- _DATA SHOWN_
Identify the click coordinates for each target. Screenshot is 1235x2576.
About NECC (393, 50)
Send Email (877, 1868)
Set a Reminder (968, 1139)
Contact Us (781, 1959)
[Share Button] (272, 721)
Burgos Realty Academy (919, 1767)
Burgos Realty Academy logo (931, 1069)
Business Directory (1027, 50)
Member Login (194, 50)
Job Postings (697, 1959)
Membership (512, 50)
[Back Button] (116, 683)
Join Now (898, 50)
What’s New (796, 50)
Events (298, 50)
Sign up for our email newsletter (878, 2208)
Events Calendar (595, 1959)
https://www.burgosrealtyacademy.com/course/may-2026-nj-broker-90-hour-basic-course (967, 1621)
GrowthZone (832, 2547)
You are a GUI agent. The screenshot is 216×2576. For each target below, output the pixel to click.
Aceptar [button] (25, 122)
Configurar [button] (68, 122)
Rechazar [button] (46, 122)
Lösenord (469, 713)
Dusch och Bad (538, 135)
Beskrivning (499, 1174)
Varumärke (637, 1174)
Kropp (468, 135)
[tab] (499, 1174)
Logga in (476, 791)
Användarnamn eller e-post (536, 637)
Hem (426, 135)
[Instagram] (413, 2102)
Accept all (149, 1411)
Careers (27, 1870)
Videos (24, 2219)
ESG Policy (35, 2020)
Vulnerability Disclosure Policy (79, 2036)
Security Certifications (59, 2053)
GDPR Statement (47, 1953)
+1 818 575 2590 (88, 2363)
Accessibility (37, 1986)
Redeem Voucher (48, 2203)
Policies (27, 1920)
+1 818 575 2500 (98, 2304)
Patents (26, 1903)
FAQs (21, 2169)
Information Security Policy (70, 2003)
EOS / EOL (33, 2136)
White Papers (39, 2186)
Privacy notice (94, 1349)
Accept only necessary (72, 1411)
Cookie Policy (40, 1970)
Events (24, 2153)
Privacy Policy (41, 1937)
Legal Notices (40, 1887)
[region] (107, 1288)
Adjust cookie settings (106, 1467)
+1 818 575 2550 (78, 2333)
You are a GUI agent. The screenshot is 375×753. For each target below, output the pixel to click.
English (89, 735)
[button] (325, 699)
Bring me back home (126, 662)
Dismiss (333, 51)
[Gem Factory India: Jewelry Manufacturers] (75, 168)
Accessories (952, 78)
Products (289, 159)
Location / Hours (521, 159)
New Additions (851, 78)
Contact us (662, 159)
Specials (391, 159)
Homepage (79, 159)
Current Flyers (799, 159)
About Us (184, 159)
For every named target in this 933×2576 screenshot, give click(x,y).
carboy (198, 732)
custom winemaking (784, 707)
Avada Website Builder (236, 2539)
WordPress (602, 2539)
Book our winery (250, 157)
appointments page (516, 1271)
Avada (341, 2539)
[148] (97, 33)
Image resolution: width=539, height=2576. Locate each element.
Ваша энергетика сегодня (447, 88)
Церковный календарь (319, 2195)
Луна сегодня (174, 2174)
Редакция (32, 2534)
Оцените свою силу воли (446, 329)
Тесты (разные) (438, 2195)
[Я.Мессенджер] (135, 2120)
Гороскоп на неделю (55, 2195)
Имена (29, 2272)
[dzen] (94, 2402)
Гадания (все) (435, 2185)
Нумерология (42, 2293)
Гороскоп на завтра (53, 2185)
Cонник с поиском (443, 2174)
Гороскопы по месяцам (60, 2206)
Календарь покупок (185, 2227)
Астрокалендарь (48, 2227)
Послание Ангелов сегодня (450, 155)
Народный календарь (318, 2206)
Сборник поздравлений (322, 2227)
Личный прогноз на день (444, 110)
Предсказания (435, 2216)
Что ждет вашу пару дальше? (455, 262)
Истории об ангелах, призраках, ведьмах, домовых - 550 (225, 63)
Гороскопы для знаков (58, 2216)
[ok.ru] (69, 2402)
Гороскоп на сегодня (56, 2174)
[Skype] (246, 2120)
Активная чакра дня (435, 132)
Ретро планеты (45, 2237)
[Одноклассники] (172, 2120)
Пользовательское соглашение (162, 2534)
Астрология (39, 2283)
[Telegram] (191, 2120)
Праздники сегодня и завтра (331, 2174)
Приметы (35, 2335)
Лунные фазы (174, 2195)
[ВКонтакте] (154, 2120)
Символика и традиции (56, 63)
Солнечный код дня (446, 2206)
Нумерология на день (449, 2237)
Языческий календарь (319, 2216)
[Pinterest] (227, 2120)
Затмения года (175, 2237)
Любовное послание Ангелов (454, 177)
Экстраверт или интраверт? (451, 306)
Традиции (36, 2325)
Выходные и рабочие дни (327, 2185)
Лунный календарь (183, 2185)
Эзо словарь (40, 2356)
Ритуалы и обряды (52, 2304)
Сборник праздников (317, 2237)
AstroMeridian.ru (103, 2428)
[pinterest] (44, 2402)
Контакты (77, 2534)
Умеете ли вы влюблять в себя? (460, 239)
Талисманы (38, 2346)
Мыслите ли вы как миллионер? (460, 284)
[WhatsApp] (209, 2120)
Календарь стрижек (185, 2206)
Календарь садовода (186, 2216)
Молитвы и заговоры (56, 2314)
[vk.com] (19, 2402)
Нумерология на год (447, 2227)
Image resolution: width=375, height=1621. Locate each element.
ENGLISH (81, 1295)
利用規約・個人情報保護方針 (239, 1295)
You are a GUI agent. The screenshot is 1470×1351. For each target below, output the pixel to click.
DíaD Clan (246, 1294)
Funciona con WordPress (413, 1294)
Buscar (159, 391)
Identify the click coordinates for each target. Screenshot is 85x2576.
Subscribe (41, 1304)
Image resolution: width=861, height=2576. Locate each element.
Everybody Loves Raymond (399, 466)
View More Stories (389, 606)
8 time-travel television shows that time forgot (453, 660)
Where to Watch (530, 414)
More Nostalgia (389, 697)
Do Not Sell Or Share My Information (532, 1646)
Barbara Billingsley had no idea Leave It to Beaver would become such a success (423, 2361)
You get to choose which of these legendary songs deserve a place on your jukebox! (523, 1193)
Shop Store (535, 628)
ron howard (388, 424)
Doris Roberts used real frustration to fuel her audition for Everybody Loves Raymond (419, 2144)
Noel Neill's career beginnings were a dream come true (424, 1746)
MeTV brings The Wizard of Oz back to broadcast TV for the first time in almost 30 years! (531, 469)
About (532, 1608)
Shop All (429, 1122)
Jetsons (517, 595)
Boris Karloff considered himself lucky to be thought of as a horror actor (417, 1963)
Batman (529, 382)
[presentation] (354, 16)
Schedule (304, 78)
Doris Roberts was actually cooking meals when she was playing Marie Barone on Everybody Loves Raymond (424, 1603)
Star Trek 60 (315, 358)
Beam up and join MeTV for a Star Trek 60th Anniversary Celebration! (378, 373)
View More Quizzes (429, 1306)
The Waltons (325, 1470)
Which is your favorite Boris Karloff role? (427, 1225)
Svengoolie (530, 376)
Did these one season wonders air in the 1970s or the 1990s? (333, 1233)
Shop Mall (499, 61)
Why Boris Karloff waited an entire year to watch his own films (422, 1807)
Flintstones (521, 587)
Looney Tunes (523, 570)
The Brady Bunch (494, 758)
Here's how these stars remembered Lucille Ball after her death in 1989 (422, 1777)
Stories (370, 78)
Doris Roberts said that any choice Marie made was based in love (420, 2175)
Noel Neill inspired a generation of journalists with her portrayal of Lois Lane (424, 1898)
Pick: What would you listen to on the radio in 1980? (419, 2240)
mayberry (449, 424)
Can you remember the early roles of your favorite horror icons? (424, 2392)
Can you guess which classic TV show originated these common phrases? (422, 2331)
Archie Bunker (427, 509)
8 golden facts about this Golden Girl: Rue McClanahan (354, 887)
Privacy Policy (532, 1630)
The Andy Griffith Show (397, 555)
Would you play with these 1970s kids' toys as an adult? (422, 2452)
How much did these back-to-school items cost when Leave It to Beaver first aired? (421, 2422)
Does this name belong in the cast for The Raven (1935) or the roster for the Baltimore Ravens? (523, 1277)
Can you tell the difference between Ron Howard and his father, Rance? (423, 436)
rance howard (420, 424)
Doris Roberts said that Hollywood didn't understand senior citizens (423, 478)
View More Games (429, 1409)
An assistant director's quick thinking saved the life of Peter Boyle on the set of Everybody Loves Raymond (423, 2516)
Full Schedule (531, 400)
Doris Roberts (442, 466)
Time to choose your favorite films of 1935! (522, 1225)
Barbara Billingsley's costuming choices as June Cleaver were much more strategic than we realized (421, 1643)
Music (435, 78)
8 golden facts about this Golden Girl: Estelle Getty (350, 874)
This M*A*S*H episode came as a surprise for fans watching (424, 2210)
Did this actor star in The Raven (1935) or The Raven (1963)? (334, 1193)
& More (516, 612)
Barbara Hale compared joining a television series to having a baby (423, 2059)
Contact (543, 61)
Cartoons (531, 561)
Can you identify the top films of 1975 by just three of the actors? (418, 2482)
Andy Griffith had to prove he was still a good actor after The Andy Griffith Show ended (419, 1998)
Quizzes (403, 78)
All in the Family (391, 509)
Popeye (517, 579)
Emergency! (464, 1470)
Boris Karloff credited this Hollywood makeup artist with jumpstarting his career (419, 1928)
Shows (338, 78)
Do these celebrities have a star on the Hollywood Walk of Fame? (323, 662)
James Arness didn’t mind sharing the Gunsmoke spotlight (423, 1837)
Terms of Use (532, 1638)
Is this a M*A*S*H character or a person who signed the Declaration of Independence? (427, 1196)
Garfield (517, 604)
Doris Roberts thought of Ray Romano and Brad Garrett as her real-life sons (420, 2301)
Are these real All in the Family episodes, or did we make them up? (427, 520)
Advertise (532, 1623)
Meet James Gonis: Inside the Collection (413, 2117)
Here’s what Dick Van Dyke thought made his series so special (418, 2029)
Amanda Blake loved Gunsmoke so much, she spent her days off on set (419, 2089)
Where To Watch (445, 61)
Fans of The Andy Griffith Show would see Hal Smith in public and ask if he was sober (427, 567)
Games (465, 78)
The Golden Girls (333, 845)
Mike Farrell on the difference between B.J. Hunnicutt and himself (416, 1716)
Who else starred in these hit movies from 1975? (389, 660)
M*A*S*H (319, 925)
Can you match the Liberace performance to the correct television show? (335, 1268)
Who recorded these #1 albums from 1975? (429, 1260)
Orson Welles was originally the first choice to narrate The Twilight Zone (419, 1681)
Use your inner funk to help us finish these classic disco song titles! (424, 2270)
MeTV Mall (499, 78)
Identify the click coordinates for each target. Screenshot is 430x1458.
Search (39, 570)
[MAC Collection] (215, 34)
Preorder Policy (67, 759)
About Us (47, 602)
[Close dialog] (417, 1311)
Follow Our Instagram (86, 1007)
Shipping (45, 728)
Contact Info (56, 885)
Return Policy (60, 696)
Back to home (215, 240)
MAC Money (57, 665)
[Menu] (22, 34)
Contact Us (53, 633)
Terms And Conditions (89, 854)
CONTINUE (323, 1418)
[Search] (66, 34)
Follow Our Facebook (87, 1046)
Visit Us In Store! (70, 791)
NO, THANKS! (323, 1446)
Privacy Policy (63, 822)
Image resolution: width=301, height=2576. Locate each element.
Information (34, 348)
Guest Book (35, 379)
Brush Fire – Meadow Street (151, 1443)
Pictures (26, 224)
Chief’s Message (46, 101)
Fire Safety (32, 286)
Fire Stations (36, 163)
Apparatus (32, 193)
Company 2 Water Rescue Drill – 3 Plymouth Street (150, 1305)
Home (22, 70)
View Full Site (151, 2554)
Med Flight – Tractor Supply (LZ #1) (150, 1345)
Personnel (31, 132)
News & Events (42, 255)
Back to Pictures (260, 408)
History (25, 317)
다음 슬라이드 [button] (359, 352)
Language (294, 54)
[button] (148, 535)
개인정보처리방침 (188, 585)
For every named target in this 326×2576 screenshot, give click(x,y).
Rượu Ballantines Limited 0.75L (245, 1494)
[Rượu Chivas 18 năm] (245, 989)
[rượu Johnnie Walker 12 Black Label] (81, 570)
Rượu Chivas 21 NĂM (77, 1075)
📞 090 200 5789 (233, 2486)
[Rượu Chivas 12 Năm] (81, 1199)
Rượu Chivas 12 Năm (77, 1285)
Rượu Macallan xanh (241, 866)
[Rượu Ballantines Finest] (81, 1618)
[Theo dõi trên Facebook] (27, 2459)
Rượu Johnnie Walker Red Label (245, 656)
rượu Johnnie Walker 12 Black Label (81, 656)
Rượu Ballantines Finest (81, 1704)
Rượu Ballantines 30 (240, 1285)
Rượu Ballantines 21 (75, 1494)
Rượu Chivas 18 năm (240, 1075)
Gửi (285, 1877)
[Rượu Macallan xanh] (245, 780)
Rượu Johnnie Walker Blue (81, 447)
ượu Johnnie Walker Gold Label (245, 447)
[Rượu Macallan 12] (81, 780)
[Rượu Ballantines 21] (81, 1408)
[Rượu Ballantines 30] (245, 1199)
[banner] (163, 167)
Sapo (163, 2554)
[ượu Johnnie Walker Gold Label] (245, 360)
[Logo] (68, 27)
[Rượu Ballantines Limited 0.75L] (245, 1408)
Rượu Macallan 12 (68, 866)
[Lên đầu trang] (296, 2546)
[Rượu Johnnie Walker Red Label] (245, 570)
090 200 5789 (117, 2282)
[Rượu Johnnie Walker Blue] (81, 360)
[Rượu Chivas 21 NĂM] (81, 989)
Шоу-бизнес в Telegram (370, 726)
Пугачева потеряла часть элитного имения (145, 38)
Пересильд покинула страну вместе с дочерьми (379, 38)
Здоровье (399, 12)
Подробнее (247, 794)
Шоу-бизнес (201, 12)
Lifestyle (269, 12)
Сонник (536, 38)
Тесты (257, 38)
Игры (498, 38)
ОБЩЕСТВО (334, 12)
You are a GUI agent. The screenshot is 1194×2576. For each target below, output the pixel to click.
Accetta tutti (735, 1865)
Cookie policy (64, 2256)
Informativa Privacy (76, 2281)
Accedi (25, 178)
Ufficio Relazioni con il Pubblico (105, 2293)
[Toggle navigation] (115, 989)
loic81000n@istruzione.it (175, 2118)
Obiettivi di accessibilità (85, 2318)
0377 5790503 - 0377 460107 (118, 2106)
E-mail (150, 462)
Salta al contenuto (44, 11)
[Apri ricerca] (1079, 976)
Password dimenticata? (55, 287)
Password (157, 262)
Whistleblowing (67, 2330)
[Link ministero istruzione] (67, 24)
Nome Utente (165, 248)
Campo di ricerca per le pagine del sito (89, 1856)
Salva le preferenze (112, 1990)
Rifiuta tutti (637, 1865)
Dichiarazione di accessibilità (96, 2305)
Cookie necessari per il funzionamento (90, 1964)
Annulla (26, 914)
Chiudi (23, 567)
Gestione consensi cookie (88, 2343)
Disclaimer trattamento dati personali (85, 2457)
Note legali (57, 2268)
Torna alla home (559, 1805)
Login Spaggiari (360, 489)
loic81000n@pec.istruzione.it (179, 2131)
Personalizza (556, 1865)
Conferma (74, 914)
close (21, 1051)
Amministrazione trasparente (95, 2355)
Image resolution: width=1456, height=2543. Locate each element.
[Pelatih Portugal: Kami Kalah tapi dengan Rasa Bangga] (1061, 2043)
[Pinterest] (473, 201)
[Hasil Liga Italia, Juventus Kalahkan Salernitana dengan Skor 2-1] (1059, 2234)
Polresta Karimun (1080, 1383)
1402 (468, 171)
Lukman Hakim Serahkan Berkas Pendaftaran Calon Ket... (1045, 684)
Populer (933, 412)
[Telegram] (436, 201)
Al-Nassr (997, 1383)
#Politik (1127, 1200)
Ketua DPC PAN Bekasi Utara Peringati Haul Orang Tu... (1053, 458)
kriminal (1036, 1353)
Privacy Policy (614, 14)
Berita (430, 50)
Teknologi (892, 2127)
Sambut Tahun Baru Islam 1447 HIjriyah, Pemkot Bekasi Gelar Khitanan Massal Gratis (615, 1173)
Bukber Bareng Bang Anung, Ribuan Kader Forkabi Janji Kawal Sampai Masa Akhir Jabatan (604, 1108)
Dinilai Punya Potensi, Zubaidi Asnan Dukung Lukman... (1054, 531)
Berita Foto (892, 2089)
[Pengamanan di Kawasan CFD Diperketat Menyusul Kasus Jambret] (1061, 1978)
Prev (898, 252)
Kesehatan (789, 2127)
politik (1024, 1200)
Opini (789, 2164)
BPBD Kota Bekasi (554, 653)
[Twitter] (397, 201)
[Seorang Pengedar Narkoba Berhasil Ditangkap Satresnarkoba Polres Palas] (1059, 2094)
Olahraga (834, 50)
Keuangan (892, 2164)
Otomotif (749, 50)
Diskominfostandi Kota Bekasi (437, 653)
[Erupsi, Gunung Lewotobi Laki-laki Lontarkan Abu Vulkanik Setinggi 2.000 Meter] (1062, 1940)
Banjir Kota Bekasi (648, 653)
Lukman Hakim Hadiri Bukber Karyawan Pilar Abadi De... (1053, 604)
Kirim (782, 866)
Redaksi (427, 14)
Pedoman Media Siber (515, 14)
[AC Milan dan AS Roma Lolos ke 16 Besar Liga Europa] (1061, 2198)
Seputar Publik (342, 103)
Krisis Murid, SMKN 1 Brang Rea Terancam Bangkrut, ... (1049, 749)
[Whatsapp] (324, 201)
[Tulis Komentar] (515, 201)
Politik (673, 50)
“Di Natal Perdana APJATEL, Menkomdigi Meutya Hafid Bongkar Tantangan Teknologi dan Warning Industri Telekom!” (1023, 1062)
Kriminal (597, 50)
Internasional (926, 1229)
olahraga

- _WHAT TO PRODUCE_
Your answer should consist of the lines from the line with "Boris Karloff considered" to the line with "Doris Roberts (442, 466)" above, repeated exactly, both ends included.

- _OUTPUT_
Boris Karloff considered himself lucky to be thought of as a horror actor (417, 1963)
Batman (529, 382)
[presentation] (354, 16)
Schedule (304, 78)
Doris Roberts was actually cooking meals when she was playing Marie Barone on Everybody Loves Raymond (424, 1603)
Star Trek 60 (315, 358)
Beam up and join MeTV for a Star Trek 60th Anniversary Celebration! (378, 373)
View More Quizzes (429, 1306)
The Waltons (325, 1470)
Which is your favorite Boris Karloff role? (427, 1225)
Svengoolie (530, 376)
Did these one season wonders air in the 1970s or the 1990s? (333, 1233)
Shop Mall (499, 61)
Why Boris Karloff waited an entire year to watch his own films (422, 1807)
Flintstones (521, 587)
Looney Tunes (523, 570)
The Brady Bunch (494, 758)
Here's how these stars remembered Lucille Ball after her death in 1989 (422, 1777)
Stories (370, 78)
Doris Roberts said that any choice Marie made was based in love (420, 2175)
Noel Neill inspired a generation of journalists with her portrayal of Lois Lane (424, 1898)
Pick: What would you listen to on the radio in 1980? (419, 2240)
mayberry (449, 424)
Can you remember the early roles of your favorite horror icons? (424, 2392)
Can you guess which classic TV show originated these common phrases? (422, 2331)
Archie Bunker (427, 509)
8 golden facts about this Golden Girl: Rue McClanahan (354, 887)
Privacy Policy (532, 1630)
The Andy Griffith Show (397, 555)
Would you play with these 1970s kids' toys as an adult? (422, 2452)
How much did these back-to-school items cost when Leave It to Beaver first aired? (421, 2422)
Does this name belong in the cast for The Raven (1935) or the roster for the Baltimore Ravens? (523, 1277)
Can you tell the difference between Ron Howard and his father, Rance? (423, 436)
rance howard (420, 424)
Doris Roberts said that Hollywood didn't understand senior citizens (423, 478)
View More Games (429, 1409)
An assistant director's quick thinking saved the life of Peter Boyle on the set of Everybody Loves Raymond (423, 2516)
Full Schedule (531, 400)
Doris Roberts (442, 466)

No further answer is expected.